Asia Pacific sales help KBA to earnings leap

Mar 28, 2011 at 07:19 pm by Staff


German newspaper press maker KBA says a leap in earnings, sales and new orders has helped the company to a pre-tax profit of 15.3 million Euros. New orders jumped by 45.4 per cent leading to a 31.6 per cent increase in the order backlog.

The board has proposed a dividend of 30 cents per share and is targetting moderate growth in sales and earnings this year.

KBA has announced this month it will expand its product range to address the digital print market.

Brisker demand following a revival in the northern spring drove the group order intake up to 1.29 billion Euros, a 45.4 per cent improvement on the crisis-shaken previous year. Orders for web and special presses soared 58.2 per cent to 663.3 million Euros. KBA says above-average growth rates were partly attributable to its broad product range.
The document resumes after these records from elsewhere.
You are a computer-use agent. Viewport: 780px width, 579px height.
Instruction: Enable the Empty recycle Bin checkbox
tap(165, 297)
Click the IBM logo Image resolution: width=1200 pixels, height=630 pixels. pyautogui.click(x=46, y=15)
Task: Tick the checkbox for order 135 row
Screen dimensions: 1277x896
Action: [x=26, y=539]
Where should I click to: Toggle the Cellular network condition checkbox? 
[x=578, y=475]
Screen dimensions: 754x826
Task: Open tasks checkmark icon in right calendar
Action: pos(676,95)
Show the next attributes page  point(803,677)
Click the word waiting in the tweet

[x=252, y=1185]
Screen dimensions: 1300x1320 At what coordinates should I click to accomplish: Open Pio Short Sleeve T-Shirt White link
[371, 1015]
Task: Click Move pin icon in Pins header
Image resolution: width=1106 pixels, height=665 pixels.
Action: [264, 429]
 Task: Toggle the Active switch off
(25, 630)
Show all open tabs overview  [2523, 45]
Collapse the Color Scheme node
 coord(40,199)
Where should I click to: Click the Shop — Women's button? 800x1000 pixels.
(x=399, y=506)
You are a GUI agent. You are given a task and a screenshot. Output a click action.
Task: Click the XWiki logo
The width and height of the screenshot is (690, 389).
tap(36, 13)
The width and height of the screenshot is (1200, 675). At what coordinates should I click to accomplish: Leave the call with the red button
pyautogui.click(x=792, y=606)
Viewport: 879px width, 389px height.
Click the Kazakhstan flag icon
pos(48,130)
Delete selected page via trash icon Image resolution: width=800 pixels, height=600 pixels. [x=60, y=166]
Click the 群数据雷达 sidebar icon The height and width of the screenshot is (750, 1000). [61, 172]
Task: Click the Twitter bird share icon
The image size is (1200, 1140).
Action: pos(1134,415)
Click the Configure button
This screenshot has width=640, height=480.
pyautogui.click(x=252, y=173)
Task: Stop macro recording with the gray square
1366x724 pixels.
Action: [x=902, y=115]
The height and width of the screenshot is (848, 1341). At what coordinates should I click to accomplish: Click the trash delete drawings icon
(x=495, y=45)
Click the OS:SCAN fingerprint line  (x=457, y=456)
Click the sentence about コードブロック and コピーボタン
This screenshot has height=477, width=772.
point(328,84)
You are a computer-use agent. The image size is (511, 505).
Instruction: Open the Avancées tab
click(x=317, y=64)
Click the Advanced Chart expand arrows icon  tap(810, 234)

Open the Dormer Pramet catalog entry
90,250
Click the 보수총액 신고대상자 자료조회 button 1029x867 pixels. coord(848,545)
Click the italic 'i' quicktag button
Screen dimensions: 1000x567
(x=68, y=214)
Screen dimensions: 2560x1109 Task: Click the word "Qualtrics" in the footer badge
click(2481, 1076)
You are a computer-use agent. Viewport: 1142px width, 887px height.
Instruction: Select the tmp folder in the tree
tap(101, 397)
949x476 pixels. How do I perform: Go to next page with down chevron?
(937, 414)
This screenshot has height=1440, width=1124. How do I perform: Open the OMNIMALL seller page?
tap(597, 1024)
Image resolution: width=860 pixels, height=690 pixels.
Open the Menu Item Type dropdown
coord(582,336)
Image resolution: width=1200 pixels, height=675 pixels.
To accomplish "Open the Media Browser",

Even though the web and special press division started the year with a much smaller backlog of unfilled orders, and competition from online media impacted on demand for big newspaper presses, it posted a 9.8 per cent increase in sales to 628 million Euros. Demand for multi-unit web presses picked up in the second half-year but remained well below pre-crisis levels. Most of the orders booked for newspaper presses, where KBA says it is the market leader, came from Europe.

The decline in operating profit generated by web and special presses, from 31.8 million Euros in 2009 to 14 million Euros, reflected more acutely than in the previous year the plunge in demand for web presses: the backlog of orders from better years, which helped sustain figures in 2008 and 2009, was no longer there to cushion the impact of unsatisfactory profit margins in a buyers’ market and the poor level of capacity utilisation at the production plants concerned, the maker says.

KBA posted a financial loss of 6.9 million Euros (2009: a loss of 6 million Euros), but boosted group pre-tax profit from 2.7 million Euros in 2009 to 15.3 million Euros. Net profit of 12.5 million Euros was also well above the prior-year figure of 6.6 million Euros and equates to earnings per share of 76 cents. Following a two-year hiatus in dividend payments the management and supervisory boards will table a motion at the June 16 annual meeting proposing a dividend of 30 cents per share for the 2010 business year.

KBA reports that cash flows from operating activities of 30.1 million Euros were roughly on a par with the previous year (29.6 million Euros), while the free cash flow surged from 4.9 million Euros in 2009 to 20.4 million Euros. With liquid assets totalling 91 million Euros and bank loans reduced from 48.3 million Euros to 43.1 million Euros, KBA’s net financial position, at 47.9 million Euros, was much stronger than the year before (27.8 million Euros).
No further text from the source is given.